Copy class Solution {
public :
vector < int > sortArray ( vector < int > & nums) {
mergeSort (nums , 0 , nums . size () - 1 );
return nums;
}
private :
void mergeSort ( vector < int > & nums , int start , int end) {
if (start >= end)
return ;
int mid = start + (end - start) / 2 ;
mergeSort (nums , start , mid);
mergeSort (nums , mid + 1 , end);
merge (nums , start , mid , mid + 1 , end);
}
void merge ( vector < int > & nums , int l_start , int l_end , int r_start , int r_end) {
int l = l_start , r = r_start , cur = 0 ;
// Improved
vector <int> ans (l_end - l_start + 1 + r_end - r_start + 1 );
while (l <= l_end && r <= r_end) {
if ( nums [l] <= nums [r])
ans [cur ++ ] = nums [l ++ ];
else
ans [cur ++ ] = nums [r ++ ];
}
while (l <= l_end)
ans [cur ++ ] = nums [l ++ ];
while (r <= r_end)
ans [cur ++ ] = nums [r ++ ];
// Improved
for ( auto a : ans)
nums [l_start ++ ] = a;
}
};
效率提升到:
Runtime: 108 ms, faster than 16.72% of C++ online submissions for Sort an Array.
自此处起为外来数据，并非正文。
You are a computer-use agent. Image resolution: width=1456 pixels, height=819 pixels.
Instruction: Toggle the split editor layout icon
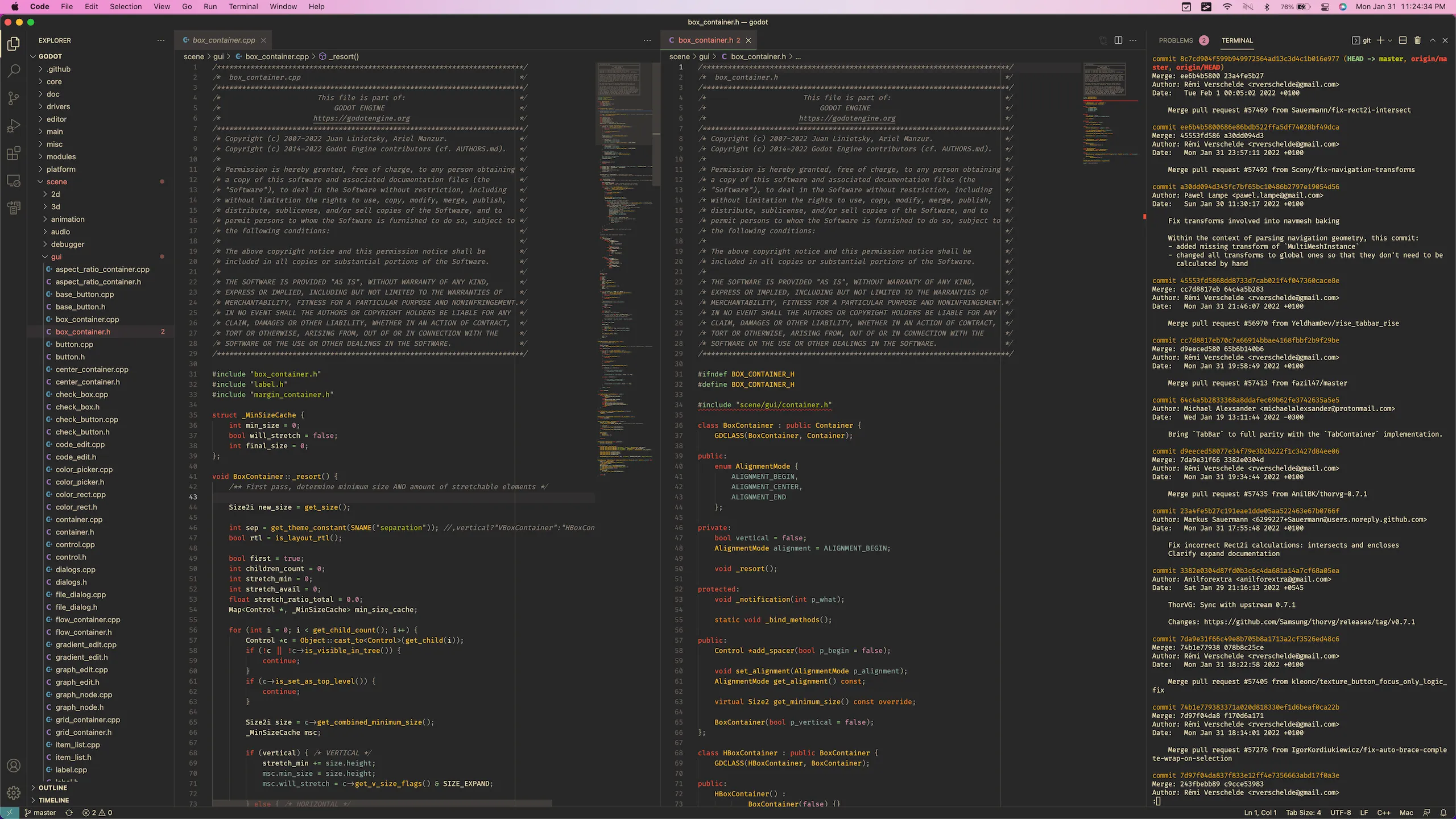coord(1119,40)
Memory Usage: 40.3 MB, less than 5.55% of C++ online submissions for Sort an Array.
再加上一個判斷條件優化一下:
Copy class Solution {
public :
vector < int > sortArray ( vector < int > & nums) {
if ( nums . size () < 2 )
return nums;
mergeSort (nums , 0 , nums . size () - 1 );
return nums;
}
private :
void mergeSort ( vector < int > & nums , int start , int end) {
if (start >= end)
return ;
int mid = start + (end - start) / 2 ;
mergeSort (nums , start , mid);
mergeSort (nums , mid + 1 , end);
merge (nums , start , mid , mid + 1 , end);
}
void merge ( vector < int > & nums , int l_start , int l_end , int r_start , int r_end) {
int l = l_start , r = r_start , cur = 0 ;
vector <int> ans (l_end - l_start + 1 + r_end - r_start + 1 );
while (l <= l_end && r <= r_end) {
if ( nums [l] <= nums [r])
ans [cur ++ ] = nums [l ++ ];
else
ans [cur ++ ] = nums [r ++ ];
}
while (l <= l_end)
ans [cur ++ ] = nums [l ++ ];
while (r <= r_end)
ans [cur ++ ] = nums [r ++ ];
for ( auto a : ans)
nums [l_start ++ ] = a;
}
};
效率再度小小提升:
Runtime: 96 ms, faster than 19.47% of C++ online submissions for Sort an Array. Memory Usage: 40.4 MB, less than 5.55% of C++ online submissions for Sort an Array.
最後再把 code 寫得漂亮一點:
Copy class Solution {
public :
vector < int > sortArray ( vector < int > & nums) {
if ( nums . size () < 2 )
return nums;
mergeSort (nums , 0 , nums . size () - 1 );
return nums;
}
private :
void mergeSort ( vector < int > & nums , int start , int end) {
if (start >= end)
return ;
int mid = start + (end - start) / 2 ;
mergeSort (nums , start , mid);
mergeSort (nums , mid + 1 , end);
merge (nums , start , mid , mid + 1 , end);
}
void merge ( vector < int > & nums , int l_start , int l_end , int r_start , int r_end) {
int l = l_start , r = r_start , cur = 0 ;
vector <int> ans (l_end - l_start + 1 + r_end - r_start + 1 );
while (l <= l_end && r <= r_end) {
ans [cur ++ ] = nums [l] <= nums [r] ? nums [l ++ ] : nums [r ++ ];
}
while (l <= l_end)
ans [cur ++ ] = nums [l ++ ];
while (r <= r_end)
ans [cur ++ ] = nums [r ++ ];
for ( auto a : ans)
nums [l_start ++ ] = a;
}
};
Counting Sort
Counting sort 的概念滿直覺的,就是數每個數字出現幾次,然後再根據出現次數寫到答案中,因為 time complexity 是 O(N),所以很有效率。
Copy class Solution {
public :
vector < int > sortArray ( vector < int > & nums) {
if ( nums . size () < 2 )
return nums;
vector <int> table ( 50000 + 50000 + 1 );
for ( auto n : nums) table [n + 50000 ] ++ ;
int idx = 0 ;
for ( int i = 0 ; i < table . size (); i ++ ) {
if ( table [i] -- ) {
nums [idx ++ ] = i - 50000 ;
i -- ;
}
}
return nums;
}
};
執行起來的速度如下:
Runtime: 52 ms, faster than 97.46% of C++ online submissions for Sort an Array. Memory Usage: 16.5 MB, less than 22.22% of C++ online submissions for Sort an Array.